### Goal of the exercise
From the records below, please return each line that holds the word "will".

### Entries shown
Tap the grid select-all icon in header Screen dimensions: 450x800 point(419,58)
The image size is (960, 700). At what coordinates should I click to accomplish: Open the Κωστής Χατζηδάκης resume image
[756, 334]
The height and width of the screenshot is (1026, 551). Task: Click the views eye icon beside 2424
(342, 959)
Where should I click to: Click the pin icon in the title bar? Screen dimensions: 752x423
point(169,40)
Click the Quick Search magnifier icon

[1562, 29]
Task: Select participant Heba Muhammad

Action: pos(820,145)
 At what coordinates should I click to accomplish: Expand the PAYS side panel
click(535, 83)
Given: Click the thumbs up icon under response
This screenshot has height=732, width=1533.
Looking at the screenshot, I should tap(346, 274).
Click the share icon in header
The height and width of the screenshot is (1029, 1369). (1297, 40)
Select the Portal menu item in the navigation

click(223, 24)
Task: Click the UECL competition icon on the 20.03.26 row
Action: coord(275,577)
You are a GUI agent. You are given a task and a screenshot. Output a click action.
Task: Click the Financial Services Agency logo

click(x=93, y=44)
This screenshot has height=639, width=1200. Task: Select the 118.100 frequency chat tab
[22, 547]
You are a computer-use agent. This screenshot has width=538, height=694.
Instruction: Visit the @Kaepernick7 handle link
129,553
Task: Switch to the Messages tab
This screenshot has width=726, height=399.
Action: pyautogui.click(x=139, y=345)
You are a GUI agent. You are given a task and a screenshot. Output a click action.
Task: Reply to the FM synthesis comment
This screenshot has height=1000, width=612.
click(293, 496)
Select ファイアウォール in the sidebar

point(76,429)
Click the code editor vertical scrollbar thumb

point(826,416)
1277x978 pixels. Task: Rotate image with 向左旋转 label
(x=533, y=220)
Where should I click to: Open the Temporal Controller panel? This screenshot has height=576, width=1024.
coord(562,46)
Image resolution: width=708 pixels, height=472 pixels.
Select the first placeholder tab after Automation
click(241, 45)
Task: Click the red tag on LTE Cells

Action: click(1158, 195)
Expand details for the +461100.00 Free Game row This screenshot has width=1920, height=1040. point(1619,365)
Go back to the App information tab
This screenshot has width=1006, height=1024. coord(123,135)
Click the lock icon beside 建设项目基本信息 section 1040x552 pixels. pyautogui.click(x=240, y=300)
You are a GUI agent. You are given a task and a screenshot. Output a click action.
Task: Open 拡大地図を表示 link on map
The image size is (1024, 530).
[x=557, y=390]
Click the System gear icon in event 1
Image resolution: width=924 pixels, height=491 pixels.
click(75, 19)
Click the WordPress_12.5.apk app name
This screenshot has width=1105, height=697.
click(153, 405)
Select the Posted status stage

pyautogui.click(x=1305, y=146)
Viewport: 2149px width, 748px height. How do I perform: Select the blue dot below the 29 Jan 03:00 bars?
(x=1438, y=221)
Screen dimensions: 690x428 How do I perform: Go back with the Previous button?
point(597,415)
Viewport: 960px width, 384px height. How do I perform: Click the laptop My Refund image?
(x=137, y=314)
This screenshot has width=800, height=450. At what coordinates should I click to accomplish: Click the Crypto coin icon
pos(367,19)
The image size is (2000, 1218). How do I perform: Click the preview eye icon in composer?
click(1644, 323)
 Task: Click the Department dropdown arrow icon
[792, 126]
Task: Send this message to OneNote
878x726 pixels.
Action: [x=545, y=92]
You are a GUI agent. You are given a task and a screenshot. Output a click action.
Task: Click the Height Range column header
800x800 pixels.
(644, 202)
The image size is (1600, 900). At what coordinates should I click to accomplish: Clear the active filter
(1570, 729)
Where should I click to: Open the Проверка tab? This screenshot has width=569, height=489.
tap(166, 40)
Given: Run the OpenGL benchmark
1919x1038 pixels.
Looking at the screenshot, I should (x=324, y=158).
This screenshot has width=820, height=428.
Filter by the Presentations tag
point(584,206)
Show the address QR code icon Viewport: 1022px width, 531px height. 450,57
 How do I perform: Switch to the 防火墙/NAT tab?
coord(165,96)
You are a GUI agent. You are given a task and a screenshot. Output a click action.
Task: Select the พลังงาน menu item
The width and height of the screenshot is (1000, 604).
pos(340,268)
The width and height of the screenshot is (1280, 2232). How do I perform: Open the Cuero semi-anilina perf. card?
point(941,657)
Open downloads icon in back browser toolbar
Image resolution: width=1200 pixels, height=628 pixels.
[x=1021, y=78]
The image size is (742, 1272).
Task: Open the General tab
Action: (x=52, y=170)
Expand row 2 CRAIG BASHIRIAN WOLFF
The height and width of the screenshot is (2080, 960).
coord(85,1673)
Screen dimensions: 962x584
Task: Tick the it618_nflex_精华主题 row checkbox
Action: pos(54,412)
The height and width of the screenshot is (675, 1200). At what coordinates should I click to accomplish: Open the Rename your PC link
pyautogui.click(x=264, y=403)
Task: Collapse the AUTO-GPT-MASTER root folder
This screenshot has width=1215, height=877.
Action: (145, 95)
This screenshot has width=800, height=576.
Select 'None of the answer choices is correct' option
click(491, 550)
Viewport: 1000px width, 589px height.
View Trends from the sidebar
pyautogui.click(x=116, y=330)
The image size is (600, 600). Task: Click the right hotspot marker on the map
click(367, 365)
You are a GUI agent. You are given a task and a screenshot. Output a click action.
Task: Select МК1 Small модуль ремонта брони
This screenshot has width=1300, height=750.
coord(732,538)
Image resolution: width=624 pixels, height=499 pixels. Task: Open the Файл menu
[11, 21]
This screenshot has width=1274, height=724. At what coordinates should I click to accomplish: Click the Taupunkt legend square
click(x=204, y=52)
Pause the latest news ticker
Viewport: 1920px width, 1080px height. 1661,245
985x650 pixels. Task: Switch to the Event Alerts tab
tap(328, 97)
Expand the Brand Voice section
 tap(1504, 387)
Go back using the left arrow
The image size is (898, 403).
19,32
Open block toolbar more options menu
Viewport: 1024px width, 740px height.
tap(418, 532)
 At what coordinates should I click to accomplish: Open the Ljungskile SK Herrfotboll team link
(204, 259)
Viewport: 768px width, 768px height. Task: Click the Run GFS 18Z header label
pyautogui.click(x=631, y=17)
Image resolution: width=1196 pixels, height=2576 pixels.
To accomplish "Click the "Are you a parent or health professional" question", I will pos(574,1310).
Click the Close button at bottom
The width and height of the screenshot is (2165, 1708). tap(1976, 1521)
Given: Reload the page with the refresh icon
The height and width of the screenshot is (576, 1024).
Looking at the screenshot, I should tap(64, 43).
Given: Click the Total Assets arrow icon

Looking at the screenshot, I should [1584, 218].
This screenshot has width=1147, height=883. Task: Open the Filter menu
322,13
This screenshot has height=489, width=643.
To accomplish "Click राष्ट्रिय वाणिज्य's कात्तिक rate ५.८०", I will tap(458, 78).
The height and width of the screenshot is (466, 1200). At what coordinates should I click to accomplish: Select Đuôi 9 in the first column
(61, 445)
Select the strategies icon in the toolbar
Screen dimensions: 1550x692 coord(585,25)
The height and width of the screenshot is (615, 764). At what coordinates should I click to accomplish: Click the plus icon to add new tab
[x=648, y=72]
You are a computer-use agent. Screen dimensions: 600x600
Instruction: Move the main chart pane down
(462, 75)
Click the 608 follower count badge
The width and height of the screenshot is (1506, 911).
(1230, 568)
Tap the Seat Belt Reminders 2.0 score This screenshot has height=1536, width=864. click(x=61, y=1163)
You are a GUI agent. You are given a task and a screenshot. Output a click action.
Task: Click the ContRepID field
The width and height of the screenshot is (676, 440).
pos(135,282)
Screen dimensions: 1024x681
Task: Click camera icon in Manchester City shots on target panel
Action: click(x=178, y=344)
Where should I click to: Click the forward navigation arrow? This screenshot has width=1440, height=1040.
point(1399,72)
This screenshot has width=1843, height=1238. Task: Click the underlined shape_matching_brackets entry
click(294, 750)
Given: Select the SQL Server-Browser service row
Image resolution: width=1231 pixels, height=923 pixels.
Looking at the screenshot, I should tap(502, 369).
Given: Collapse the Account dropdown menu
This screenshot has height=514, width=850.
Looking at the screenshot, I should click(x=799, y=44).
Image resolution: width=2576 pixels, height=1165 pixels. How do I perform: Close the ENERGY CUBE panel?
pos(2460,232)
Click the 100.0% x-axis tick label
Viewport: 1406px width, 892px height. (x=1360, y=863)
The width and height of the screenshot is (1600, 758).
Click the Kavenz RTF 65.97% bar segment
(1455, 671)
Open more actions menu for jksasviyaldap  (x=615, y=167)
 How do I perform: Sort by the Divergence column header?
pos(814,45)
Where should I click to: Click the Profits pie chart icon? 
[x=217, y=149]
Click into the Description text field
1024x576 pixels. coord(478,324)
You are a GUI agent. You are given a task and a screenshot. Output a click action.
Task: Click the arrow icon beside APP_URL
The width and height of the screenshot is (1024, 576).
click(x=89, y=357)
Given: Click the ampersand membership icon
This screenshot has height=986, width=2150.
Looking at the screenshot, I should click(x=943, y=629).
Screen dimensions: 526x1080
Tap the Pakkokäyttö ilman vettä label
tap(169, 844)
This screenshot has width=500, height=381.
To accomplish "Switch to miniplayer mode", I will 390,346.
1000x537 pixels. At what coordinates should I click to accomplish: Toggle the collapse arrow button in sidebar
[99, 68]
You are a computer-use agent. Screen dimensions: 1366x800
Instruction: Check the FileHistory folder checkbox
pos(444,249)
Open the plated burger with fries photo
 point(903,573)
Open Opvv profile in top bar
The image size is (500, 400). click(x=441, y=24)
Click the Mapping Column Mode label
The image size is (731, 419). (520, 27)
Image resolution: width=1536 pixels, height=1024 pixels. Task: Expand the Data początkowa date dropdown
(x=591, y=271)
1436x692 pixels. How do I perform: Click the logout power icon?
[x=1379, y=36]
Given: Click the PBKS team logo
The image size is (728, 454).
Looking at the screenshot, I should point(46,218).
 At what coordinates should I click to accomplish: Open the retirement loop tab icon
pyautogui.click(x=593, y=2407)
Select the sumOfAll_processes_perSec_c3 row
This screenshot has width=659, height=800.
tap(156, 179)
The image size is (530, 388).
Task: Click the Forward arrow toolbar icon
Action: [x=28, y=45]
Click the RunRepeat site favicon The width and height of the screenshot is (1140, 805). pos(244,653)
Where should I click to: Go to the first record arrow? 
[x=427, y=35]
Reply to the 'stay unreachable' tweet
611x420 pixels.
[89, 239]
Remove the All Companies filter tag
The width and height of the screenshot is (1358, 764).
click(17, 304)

### Response
To accomplish "Click the "Are you a parent or health professional" question", I will pos(574,1310).
To accomplish "Click राष्ट्रिय वाणिज्य's कात्तिक rate ५.८०", I will tap(458, 78).
To accomplish "Switch to miniplayer mode", I will 390,346.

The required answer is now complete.